Task requirements
Convert the stretch of entries from the line containing "Click the green 姓名 card header" through the line containing "coord(321,277)" into a two-column CSV with the headers request and location, one row per entry. Put each field in quotation marks, replace line breaks with spaces, and leave the pictures out.

Records for this task
....................

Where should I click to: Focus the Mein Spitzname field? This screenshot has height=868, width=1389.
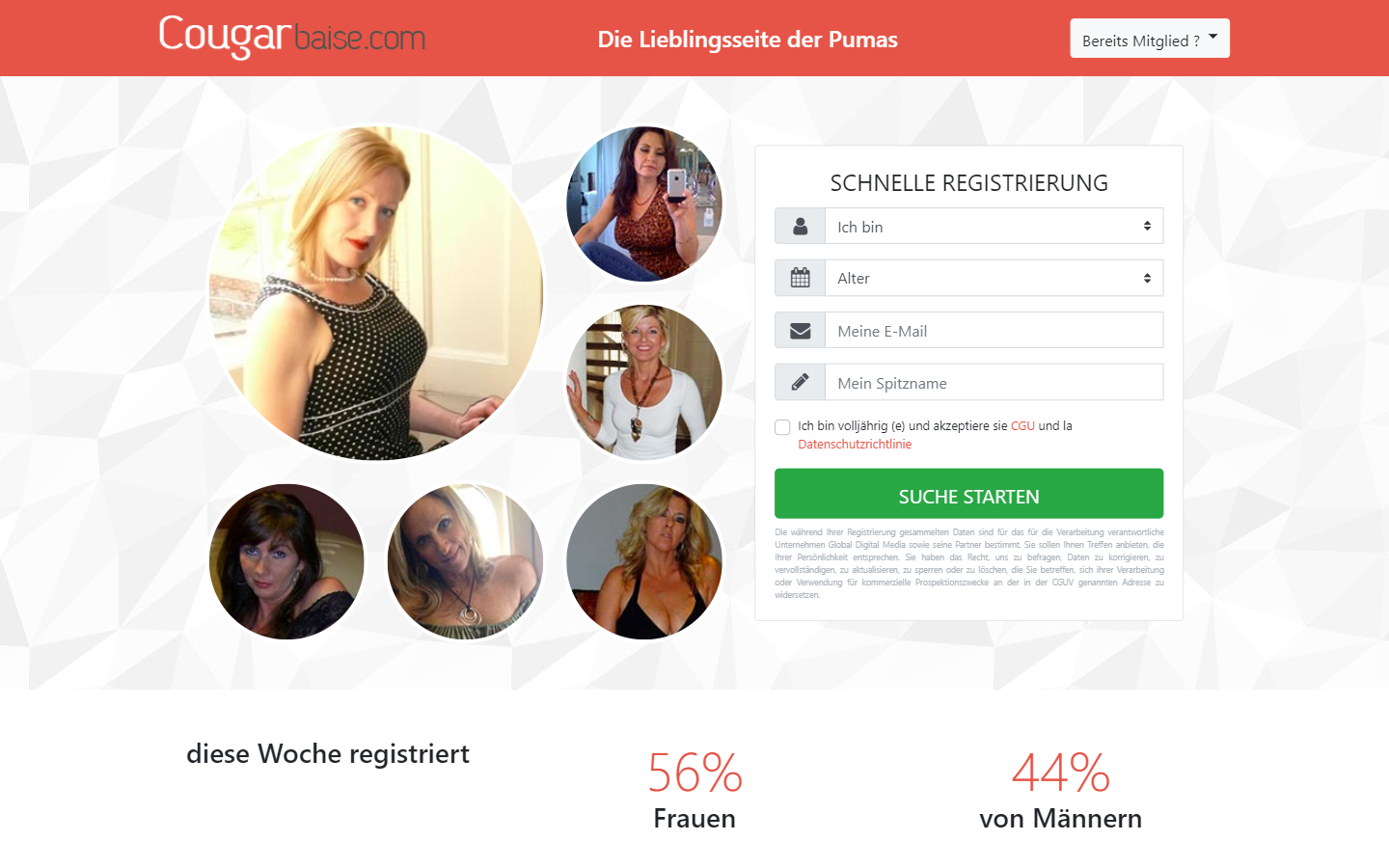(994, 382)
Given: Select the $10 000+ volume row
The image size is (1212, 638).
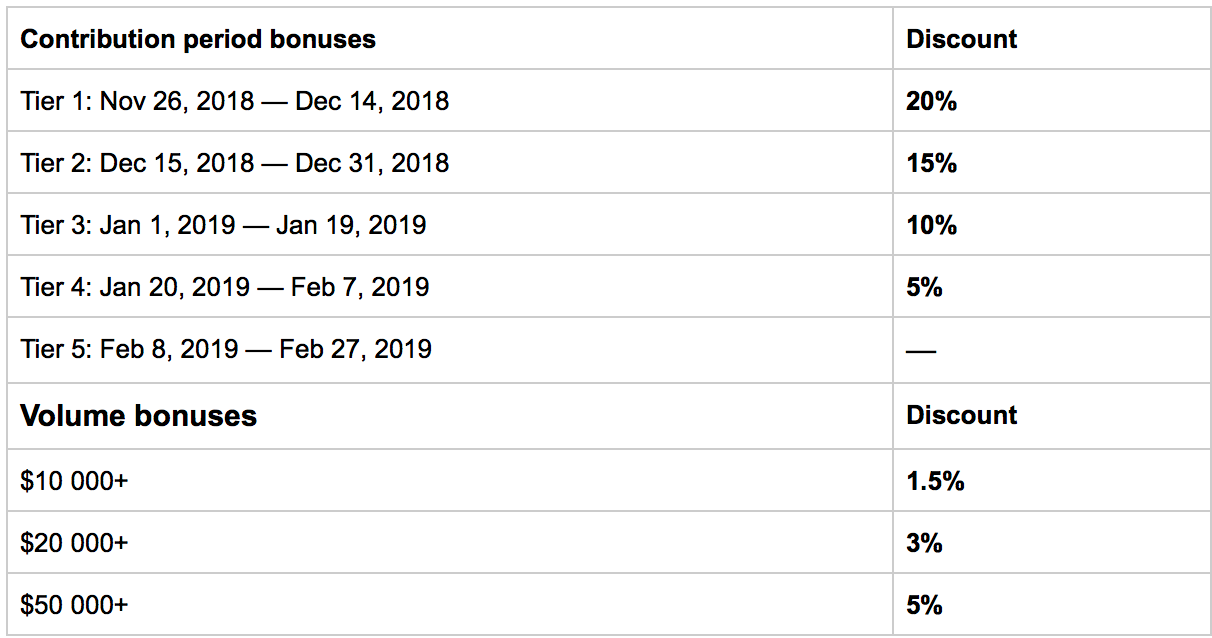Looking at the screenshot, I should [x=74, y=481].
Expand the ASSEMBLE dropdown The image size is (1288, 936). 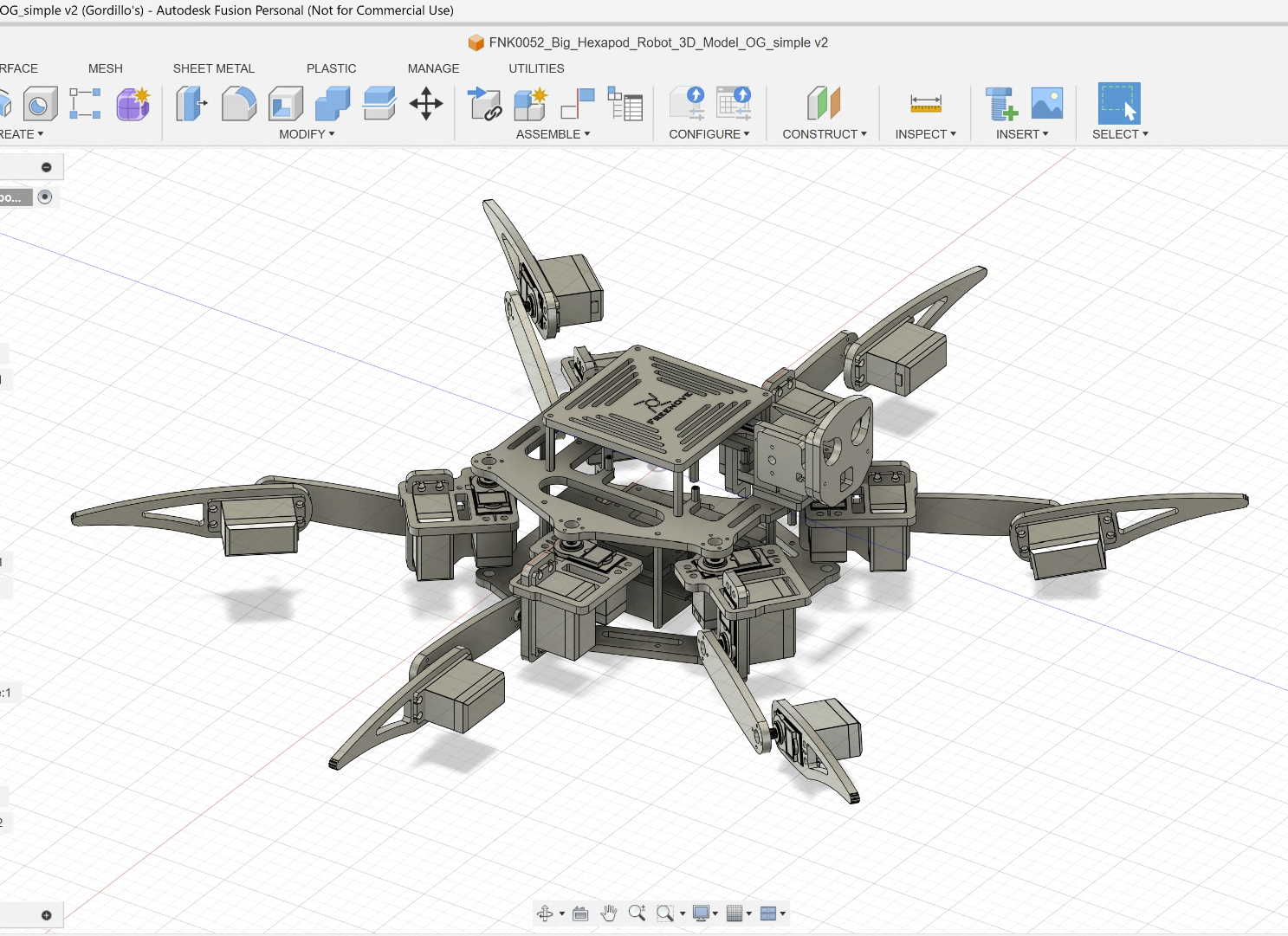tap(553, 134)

....................

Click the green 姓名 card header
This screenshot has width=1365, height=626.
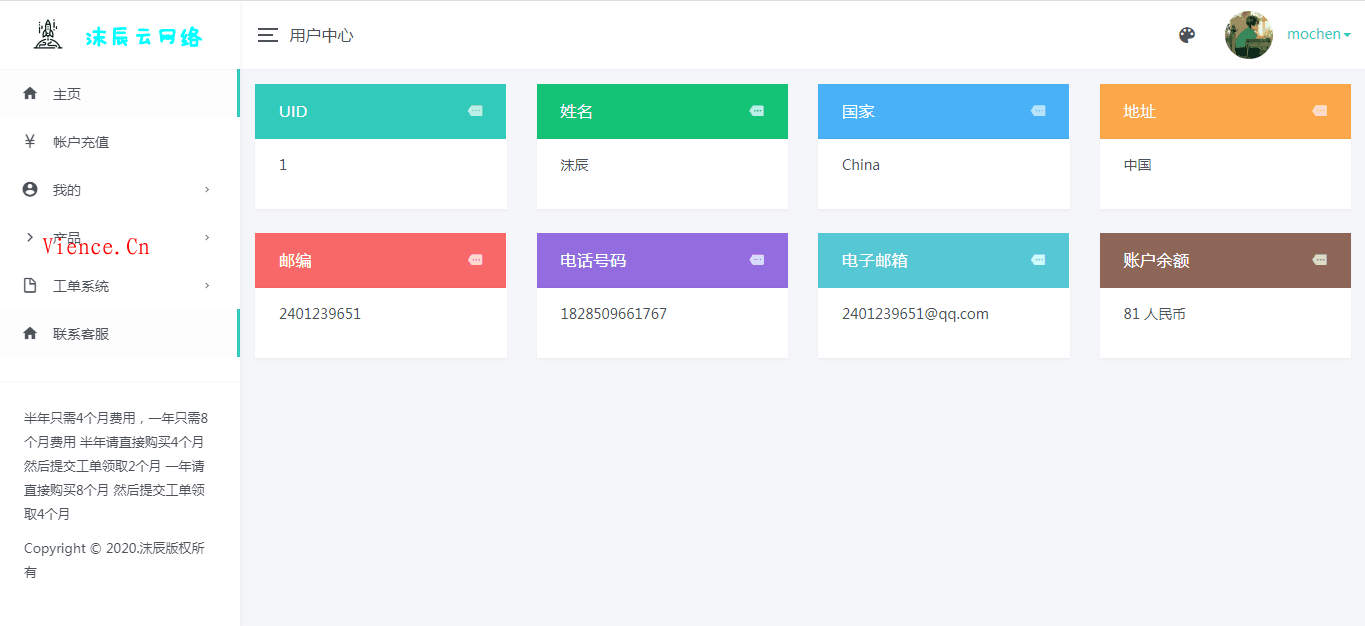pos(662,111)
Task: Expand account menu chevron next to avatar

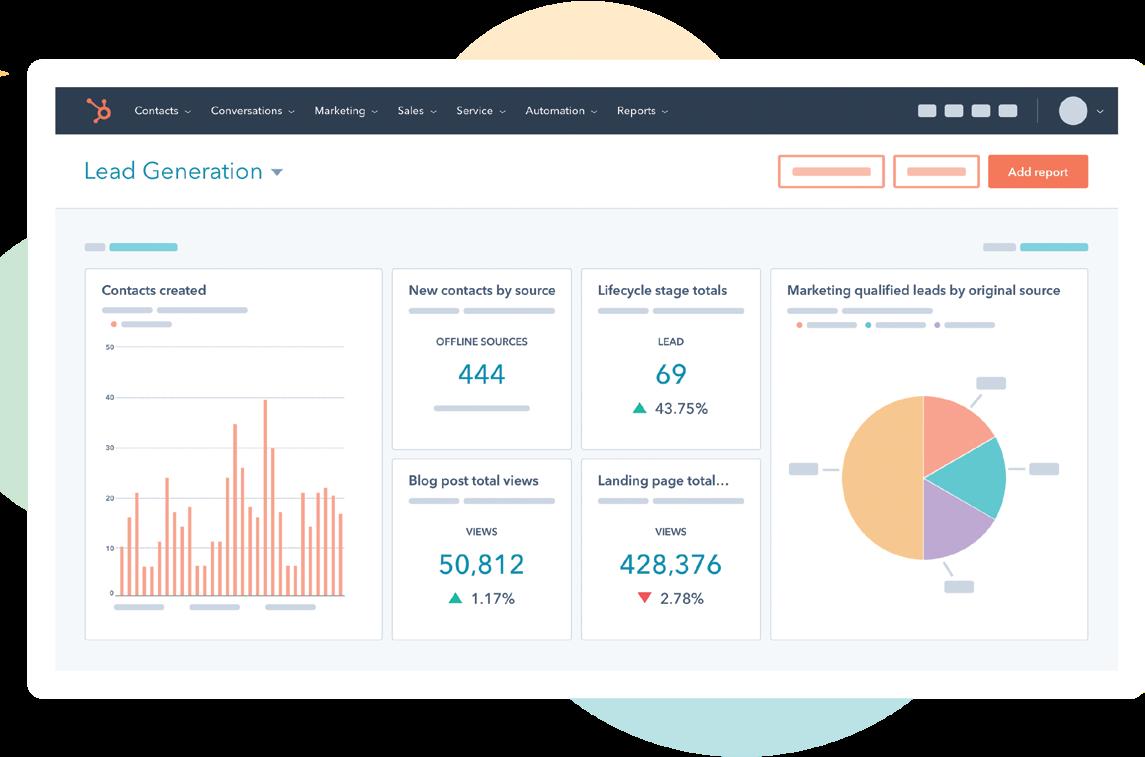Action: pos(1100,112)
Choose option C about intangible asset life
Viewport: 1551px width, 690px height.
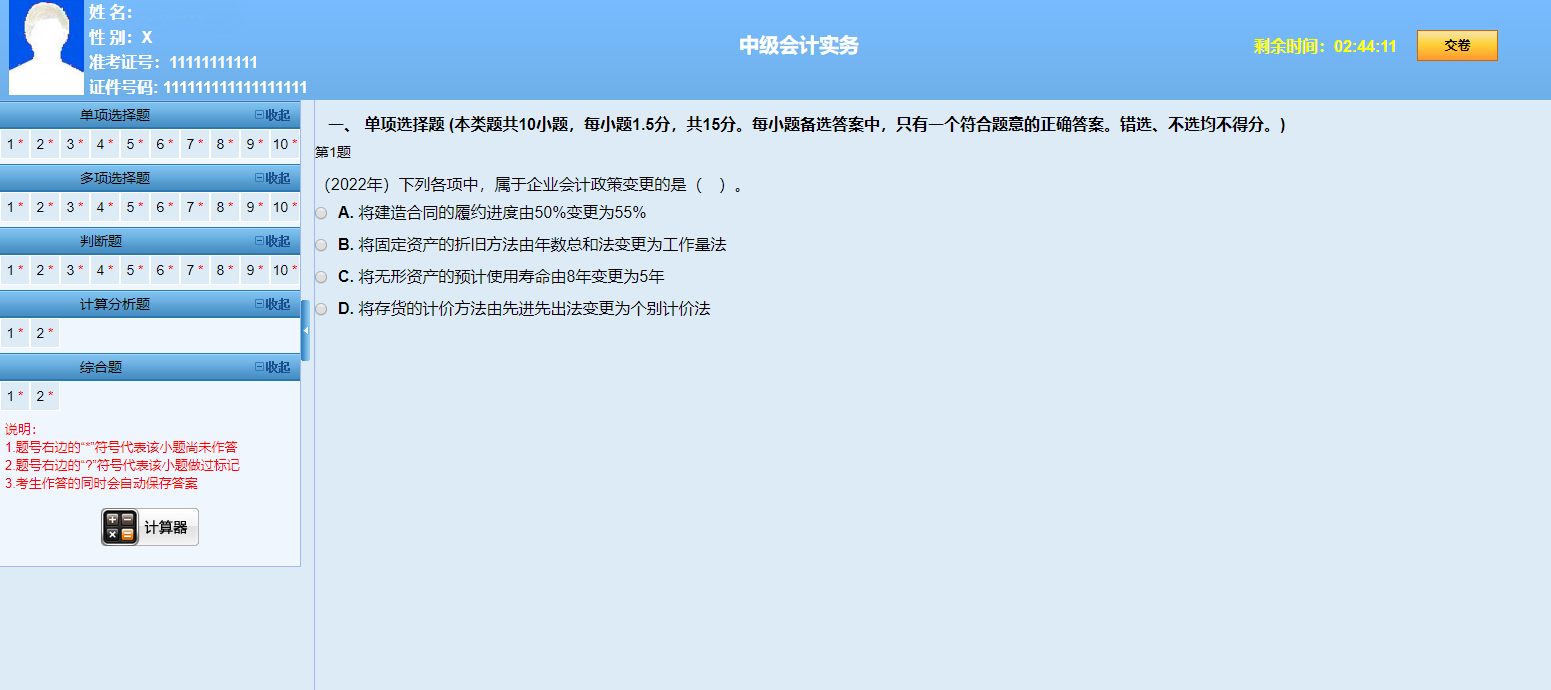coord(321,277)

....................

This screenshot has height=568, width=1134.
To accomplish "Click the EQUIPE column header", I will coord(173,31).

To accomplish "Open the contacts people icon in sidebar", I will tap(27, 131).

....................

Reply
request,location
"Click the green 姓名 card header This screenshot has width=1365, height=626.","pos(662,111)"
"Task: Expand account menu chevron next to avatar","Action: pos(1100,112)"
"Choose option C about intangible asset life Viewport: 1551px width, 690px height.","coord(321,277)"